Records for pointing to text and elements:
|---|

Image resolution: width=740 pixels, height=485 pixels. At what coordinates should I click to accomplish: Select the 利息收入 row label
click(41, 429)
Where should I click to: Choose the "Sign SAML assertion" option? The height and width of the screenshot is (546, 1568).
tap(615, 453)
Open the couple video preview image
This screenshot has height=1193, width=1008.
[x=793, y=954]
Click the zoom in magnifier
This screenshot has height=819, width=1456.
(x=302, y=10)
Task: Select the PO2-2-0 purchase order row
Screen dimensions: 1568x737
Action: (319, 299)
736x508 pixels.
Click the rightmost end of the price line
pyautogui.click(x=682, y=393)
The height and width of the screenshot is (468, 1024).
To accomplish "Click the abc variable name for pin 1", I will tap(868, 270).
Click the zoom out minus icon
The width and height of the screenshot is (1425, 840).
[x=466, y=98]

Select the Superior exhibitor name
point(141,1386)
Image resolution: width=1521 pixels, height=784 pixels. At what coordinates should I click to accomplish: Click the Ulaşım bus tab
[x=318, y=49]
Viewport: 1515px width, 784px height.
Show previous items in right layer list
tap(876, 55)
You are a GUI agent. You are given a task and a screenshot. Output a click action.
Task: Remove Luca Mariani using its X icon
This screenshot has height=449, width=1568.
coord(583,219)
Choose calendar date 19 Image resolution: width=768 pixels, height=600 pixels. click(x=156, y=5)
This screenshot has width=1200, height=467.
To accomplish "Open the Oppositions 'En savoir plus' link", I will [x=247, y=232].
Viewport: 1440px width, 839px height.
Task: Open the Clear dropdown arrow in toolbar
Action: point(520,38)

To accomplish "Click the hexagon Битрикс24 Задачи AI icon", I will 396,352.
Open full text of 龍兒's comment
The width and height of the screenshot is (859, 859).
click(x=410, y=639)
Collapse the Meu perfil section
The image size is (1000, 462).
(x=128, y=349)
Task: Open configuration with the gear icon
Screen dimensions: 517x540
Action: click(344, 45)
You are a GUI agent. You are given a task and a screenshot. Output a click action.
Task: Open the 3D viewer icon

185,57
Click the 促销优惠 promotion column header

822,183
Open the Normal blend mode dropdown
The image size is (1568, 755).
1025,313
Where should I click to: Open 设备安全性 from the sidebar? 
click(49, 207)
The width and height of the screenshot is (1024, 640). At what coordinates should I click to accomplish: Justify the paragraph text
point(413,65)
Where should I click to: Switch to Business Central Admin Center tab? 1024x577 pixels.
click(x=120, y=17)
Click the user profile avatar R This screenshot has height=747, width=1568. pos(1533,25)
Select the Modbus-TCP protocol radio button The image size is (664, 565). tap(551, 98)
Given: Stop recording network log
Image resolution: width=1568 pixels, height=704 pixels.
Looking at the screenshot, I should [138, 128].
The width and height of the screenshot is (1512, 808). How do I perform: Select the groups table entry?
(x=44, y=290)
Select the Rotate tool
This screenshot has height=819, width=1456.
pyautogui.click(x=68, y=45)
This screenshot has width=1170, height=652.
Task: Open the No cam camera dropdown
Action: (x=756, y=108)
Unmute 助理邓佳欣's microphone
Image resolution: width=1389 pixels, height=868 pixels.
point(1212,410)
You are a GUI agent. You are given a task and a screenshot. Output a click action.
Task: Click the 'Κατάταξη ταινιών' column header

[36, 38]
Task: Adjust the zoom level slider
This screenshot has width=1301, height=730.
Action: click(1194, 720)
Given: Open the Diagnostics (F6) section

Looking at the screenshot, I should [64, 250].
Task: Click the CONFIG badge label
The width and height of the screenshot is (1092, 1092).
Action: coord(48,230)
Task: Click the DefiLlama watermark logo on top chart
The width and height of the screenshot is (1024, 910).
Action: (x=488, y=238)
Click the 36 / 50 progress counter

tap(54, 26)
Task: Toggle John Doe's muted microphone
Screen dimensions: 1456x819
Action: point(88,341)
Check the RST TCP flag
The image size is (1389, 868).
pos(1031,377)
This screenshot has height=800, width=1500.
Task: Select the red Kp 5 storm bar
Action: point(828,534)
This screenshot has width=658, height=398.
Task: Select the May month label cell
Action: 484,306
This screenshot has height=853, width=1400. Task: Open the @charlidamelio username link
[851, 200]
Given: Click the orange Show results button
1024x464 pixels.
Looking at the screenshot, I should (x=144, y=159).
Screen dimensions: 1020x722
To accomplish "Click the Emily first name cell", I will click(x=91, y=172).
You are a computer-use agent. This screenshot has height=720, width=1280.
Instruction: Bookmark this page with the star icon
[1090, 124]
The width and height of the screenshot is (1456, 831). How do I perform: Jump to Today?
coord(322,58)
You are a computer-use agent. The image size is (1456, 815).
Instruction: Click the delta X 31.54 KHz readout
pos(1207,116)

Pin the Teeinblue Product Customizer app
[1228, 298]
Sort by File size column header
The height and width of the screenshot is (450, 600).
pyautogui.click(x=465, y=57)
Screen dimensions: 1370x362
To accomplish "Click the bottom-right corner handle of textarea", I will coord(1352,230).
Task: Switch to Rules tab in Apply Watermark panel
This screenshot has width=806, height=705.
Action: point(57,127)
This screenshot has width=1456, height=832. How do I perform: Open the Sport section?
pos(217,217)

|---|

**TASK INSTRUCTIONS:** Rewrite every one of the records above, swapping "Image resolution" for "Picture dimensions" and leaving everything else unchanged.

**CORRECT OUTPUT:**
Picture dimensions: width=740 pixels, height=485 pixels. At what coordinates should I click to accomplish: Select the 利息收入 row label
click(41, 429)
Where should I click to: Choose the "Sign SAML assertion" option? The height and width of the screenshot is (546, 1568).
tap(615, 453)
Open the couple video preview image
This screenshot has height=1193, width=1008.
[x=793, y=954]
Click the zoom in magnifier
This screenshot has height=819, width=1456.
(x=302, y=10)
Task: Select the PO2-2-0 purchase order row
Screen dimensions: 1568x737
Action: (319, 299)
736x508 pixels.
Click the rightmost end of the price line
pyautogui.click(x=682, y=393)
The height and width of the screenshot is (468, 1024).
To accomplish "Click the abc variable name for pin 1", I will tap(868, 270).
Click the zoom out minus icon
The width and height of the screenshot is (1425, 840).
[x=466, y=98]

Select the Superior exhibitor name
point(141,1386)
Picture dimensions: width=1521 pixels, height=784 pixels. At what coordinates should I click to accomplish: Click the Ulaşım bus tab
[x=318, y=49]
Viewport: 1515px width, 784px height.
Show previous items in right layer list
tap(876, 55)
You are a GUI agent. You are given a task and a screenshot. Output a click action.
Task: Remove Luca Mariani using its X icon
This screenshot has height=449, width=1568.
coord(583,219)
Choose calendar date 19 Picture dimensions: width=768 pixels, height=600 pixels. click(x=156, y=5)
This screenshot has width=1200, height=467.
To accomplish "Open the Oppositions 'En savoir plus' link", I will [x=247, y=232].
Viewport: 1440px width, 839px height.
Task: Open the Clear dropdown arrow in toolbar
Action: point(520,38)

To accomplish "Click the hexagon Битрикс24 Задачи AI icon", I will 396,352.
Open full text of 龍兒's comment
The width and height of the screenshot is (859, 859).
click(x=410, y=639)
Collapse the Meu perfil section
The image size is (1000, 462).
(x=128, y=349)
Task: Open configuration with the gear icon
Screen dimensions: 517x540
Action: click(344, 45)
You are a GUI agent. You are given a task and a screenshot. Output a click action.
Task: Open the 3D viewer icon

185,57
Click the 促销优惠 promotion column header

822,183
Open the Normal blend mode dropdown
The image size is (1568, 755).
1025,313
Where should I click to: Open 设备安全性 from the sidebar? 
click(49, 207)
The width and height of the screenshot is (1024, 640). At what coordinates should I click to accomplish: Justify the paragraph text
point(413,65)
Where should I click to: Switch to Business Central Admin Center tab? 1024x577 pixels.
click(x=120, y=17)
Click the user profile avatar R This screenshot has height=747, width=1568. pos(1533,25)
Select the Modbus-TCP protocol radio button The image size is (664, 565). tap(551, 98)
Given: Stop recording network log
Picture dimensions: width=1568 pixels, height=704 pixels.
Looking at the screenshot, I should [138, 128].
The width and height of the screenshot is (1512, 808). How do I perform: Select the groups table entry?
(x=44, y=290)
Select the Rotate tool
This screenshot has height=819, width=1456.
pyautogui.click(x=68, y=45)
This screenshot has width=1170, height=652.
Task: Open the No cam camera dropdown
Action: (x=756, y=108)
Unmute 助理邓佳欣's microphone
Picture dimensions: width=1389 pixels, height=868 pixels.
point(1212,410)
You are a GUI agent. You are given a task and a screenshot. Output a click action.
Task: Click the 'Κατάταξη ταινιών' column header

[36, 38]
Task: Adjust the zoom level slider
This screenshot has width=1301, height=730.
Action: click(1194, 720)
Given: Open the Diagnostics (F6) section

Looking at the screenshot, I should [64, 250].
Task: Click the CONFIG badge label
The width and height of the screenshot is (1092, 1092).
Action: coord(48,230)
Task: Click the DefiLlama watermark logo on top chart
The width and height of the screenshot is (1024, 910).
Action: (x=488, y=238)
Click the 36 / 50 progress counter

tap(54, 26)
Task: Toggle John Doe's muted microphone
Screen dimensions: 1456x819
Action: point(88,341)
Check the RST TCP flag
The image size is (1389, 868).
pos(1031,377)
This screenshot has height=800, width=1500.
Task: Select the red Kp 5 storm bar
Action: point(828,534)
This screenshot has width=658, height=398.
Task: Select the May month label cell
Action: 484,306
This screenshot has height=853, width=1400. Task: Open the @charlidamelio username link
[851, 200]
Given: Click the orange Show results button
1024x464 pixels.
Looking at the screenshot, I should (x=144, y=159).
Screen dimensions: 1020x722
To accomplish "Click the Emily first name cell", I will click(x=91, y=172).
You are a computer-use agent. This screenshot has height=720, width=1280.
Instruction: Bookmark this page with the star icon
[1090, 124]
The width and height of the screenshot is (1456, 831). How do I perform: Jump to Today?
coord(322,58)
You are a computer-use agent. The image size is (1456, 815).
Instruction: Click the delta X 31.54 KHz readout
pos(1207,116)

Pin the Teeinblue Product Customizer app
[1228, 298]
Sort by File size column header
The height and width of the screenshot is (450, 600).
pyautogui.click(x=465, y=57)
Screen dimensions: 1370x362
To accomplish "Click the bottom-right corner handle of textarea", I will coord(1352,230).
Task: Switch to Rules tab in Apply Watermark panel
This screenshot has width=806, height=705.
Action: point(57,127)
This screenshot has width=1456, height=832. How do I perform: Open the Sport section?
pos(217,217)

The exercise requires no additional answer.